Calculation by example:
- The temperature delta during the peak of frosts is equal to 50 degrees: inside the house plus 20 degrees, externally - minus 30 degrees.
- Heat loss through one square meter 50 / 1,85 (indicator of thermal resistance of a floor from a tree) is approximately 27 watts. The whole floor will have 27 * 100 = 2700 watts.
- Heat losses through the ceiling are (50 / 1,43) * 100 and in the same way, 3500 watts.
- Wall area (10 * 3) * 4 and is equal to 120 square meters. Example, the walls are made of timber with a thickness 20 cm, thermal resistance = 0,806. so, heat loss will be (50 / 0,806) * 120 = 7444 W.
- All the obtained values of heat loss are added, and the value is obtained 13644 watts. This is the amount of heat the house will lose through the walls, floor and ceiling.
- Then the value obtained is multiplied by a factor 1,4 (losses to the ventilation system) and it turns out 19101 watts. so, a 20-kilowatt boiler will be needed to heat such a house.
conclusion
As can be seen from the calculations, ways to determine the heat load have significant errors. Fortunately, excess boiler power will not hurt:
- Operation of the gas boiler at reduced power is carried out without a drop in efficiency, and the operation of condensing devices at partial load is carried out in economy mode.

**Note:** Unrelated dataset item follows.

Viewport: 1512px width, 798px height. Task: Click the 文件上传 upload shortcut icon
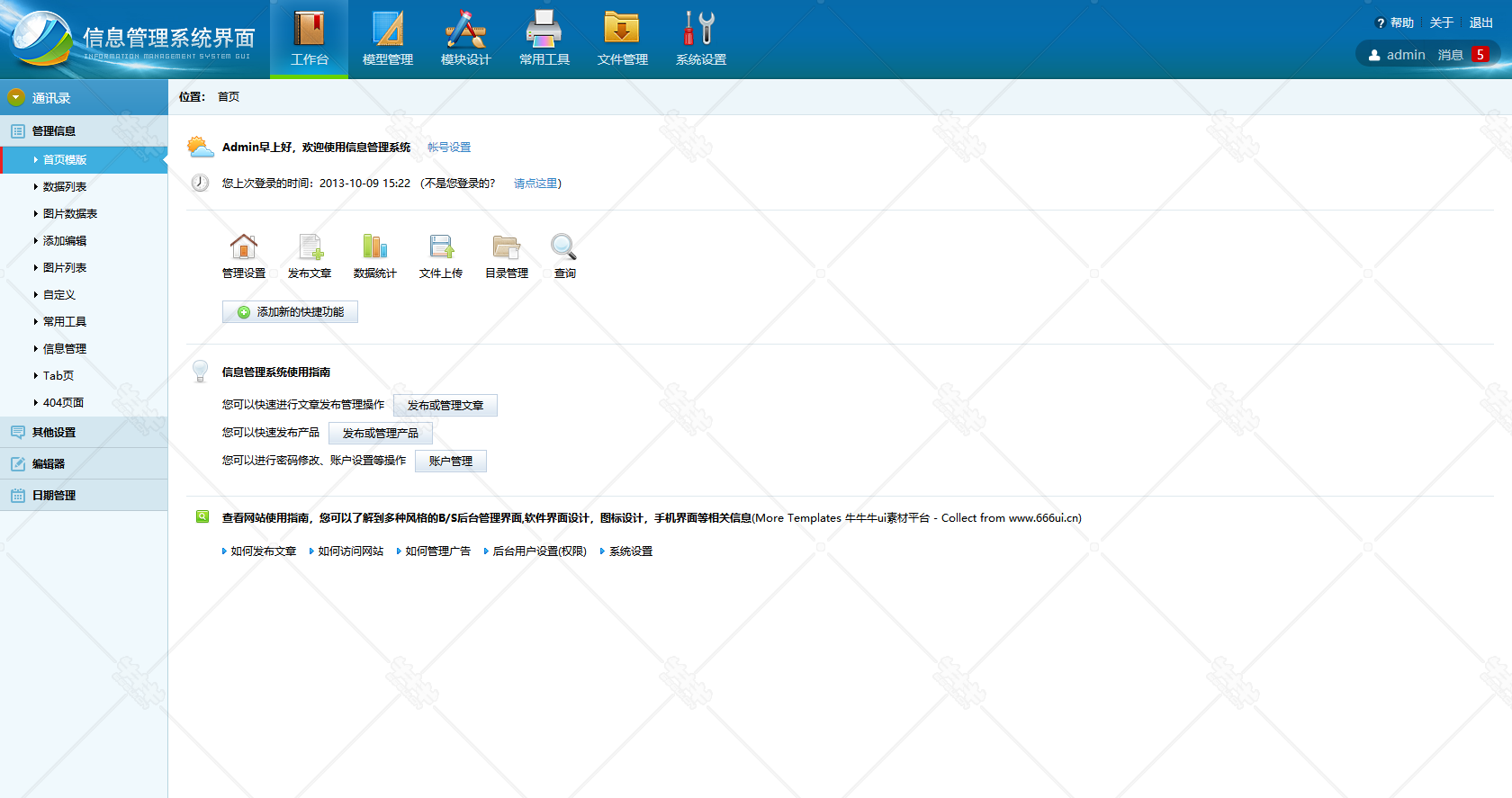(441, 247)
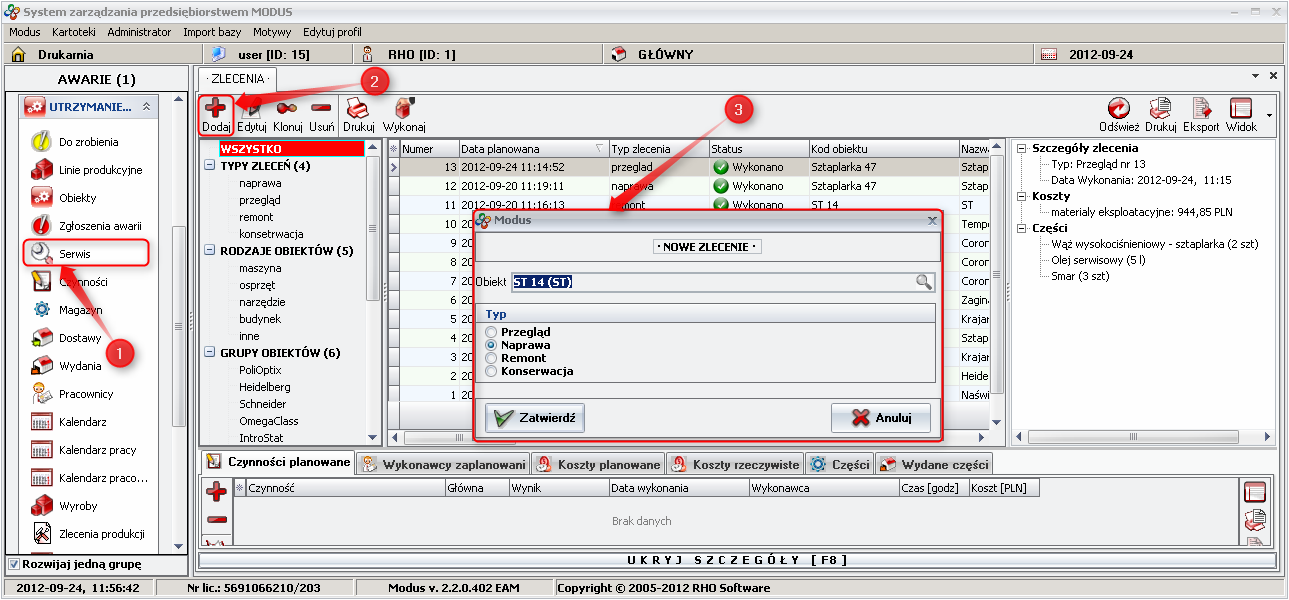Open Serwis in the left sidebar
The height and width of the screenshot is (600, 1289).
[74, 254]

- The same can be said for solar boilers.
- The efficiency of electric heating equipment is equal to 100 percent.
pay attention! Operation of solid fuel boilers at power less than the nominal value of power is contraindicated.
The calculation of the heat load for heating is an important factor, which must be calculated before creating a heating system. In case of approach to process with reason and competent performance of all works faultless work of heating is guaranteed, as well as significantly save money on extra costs.